浄妙寺跡(読み)じようみようじあと

日本歴史地名大系 「浄妙寺跡」の解説

浄妙寺跡
じようみようじあと

木幡赤塚こはたあかつかの木幡小学校付近一帯にあったとされる寺。寺域の範囲や伽藍配置は明らかではない。浄妙寺は木幡寺ともよばれ、寛弘二年(一〇〇五)藤原道長によって、藤原北家一門の埋骨所である木幡墓地に造営された三昧堂に始まる。道長は長保六年(一〇〇四)二月一九日、自らこの地に来て寺地を定め、三昧堂・大門・客殿・多宝塔などを逐次建立した(御堂関白記)。三昧堂の堂供養が行われたのは寛弘二年一〇月一九日で(小右記・御堂関白記)、大江匡衡撰の供養願文が伝えられる(本朝文粋)。その中に「従先考大相国(兼家)、屡詣木幡墓所、仰三重瞻四、古塚累々、幽寂々」とみえ、当時すでに付近には数多の墳塚が散在していたようだ。供養に先立って藤原行成の筆になる鐘銘を刻んだ梵鐘も鋳造されている(権記)。「栄花物語」巻一五には「僧坊を左右に建てさせ給ひ、中に馬道をあけて、十二人の僧を住ませ給ふ。
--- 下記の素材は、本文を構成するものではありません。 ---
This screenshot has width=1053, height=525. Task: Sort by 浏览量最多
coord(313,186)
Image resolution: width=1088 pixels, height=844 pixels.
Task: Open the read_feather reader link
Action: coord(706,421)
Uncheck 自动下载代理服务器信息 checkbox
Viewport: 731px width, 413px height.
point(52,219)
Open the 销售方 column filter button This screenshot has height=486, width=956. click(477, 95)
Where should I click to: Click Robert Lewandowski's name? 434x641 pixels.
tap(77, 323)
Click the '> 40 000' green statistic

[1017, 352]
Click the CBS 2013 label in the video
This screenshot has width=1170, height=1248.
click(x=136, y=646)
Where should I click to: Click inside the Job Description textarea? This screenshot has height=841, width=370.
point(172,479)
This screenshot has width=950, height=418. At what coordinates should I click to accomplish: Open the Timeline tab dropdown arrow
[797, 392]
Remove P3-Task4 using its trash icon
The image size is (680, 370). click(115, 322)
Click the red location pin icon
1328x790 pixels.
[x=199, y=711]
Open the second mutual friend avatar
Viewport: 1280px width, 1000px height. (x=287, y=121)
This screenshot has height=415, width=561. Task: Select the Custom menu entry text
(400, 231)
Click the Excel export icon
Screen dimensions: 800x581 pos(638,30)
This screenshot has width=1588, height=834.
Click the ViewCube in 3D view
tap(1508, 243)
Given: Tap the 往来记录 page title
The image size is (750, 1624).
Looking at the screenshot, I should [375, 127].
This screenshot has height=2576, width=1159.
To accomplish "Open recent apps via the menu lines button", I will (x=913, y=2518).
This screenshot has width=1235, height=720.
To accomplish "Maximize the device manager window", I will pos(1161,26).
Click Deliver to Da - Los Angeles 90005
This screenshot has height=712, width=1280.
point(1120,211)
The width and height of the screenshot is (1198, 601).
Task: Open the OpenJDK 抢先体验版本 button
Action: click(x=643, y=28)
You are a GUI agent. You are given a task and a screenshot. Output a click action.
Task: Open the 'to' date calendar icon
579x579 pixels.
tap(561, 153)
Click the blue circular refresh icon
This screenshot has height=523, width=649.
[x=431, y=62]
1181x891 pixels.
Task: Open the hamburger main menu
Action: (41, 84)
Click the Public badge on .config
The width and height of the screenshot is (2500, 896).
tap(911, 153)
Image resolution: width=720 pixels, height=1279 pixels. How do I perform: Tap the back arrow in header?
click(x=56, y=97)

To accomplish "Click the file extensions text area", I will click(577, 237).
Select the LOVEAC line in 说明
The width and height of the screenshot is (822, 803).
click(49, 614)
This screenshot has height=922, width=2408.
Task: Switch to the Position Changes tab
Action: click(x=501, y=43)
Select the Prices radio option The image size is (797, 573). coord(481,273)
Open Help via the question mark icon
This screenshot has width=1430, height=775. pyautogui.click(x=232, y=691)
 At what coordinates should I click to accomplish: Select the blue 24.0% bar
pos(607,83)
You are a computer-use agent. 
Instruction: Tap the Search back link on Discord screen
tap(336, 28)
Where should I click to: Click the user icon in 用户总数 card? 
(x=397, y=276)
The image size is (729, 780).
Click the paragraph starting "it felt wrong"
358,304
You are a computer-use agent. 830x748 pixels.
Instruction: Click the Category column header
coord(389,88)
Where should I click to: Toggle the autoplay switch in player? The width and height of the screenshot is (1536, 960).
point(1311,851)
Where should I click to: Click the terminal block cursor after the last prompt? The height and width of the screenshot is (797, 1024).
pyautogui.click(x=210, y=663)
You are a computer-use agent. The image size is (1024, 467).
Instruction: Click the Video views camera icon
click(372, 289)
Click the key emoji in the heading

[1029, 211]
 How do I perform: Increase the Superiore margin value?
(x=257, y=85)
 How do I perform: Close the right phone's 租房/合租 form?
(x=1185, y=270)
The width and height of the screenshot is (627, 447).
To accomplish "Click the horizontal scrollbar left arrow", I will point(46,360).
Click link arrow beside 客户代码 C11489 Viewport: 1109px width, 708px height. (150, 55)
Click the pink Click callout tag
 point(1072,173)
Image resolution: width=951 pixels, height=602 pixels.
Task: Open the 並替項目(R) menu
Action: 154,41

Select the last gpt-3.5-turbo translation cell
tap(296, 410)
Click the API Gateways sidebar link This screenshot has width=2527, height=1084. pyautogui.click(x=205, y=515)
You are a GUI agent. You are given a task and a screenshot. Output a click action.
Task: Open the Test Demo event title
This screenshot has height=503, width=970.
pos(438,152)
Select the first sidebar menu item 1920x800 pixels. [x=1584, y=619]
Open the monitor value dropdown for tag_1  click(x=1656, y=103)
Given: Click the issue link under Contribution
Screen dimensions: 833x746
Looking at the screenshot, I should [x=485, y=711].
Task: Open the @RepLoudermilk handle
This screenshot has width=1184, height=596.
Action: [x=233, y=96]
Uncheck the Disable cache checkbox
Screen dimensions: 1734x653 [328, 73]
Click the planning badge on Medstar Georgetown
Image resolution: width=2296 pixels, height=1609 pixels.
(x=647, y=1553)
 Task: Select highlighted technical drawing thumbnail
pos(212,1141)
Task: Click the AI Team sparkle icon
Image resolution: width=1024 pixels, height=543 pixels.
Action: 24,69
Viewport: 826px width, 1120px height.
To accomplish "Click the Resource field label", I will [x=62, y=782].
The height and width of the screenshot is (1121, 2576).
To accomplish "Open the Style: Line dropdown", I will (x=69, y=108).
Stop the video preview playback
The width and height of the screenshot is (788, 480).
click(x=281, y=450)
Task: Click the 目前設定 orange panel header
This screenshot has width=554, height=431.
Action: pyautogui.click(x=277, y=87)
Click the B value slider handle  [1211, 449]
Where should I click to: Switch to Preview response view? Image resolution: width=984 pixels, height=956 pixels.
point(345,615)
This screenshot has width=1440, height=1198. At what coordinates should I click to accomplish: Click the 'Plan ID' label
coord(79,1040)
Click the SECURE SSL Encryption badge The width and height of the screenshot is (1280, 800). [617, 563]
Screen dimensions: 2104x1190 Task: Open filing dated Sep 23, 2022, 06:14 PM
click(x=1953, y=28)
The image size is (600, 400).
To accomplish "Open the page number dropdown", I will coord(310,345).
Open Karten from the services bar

別当・所司を定めさせ給て、夏冬の法服を賜ひ、やがてその辺りの村、一つさとゝなさせ給」とみえる。

寺域周辺に広大な寺領を有したが、永承六年(一〇五一)日野資業によって建立された法界ほうかい(現京都市伏見区)のために、寺地二町を割譲している。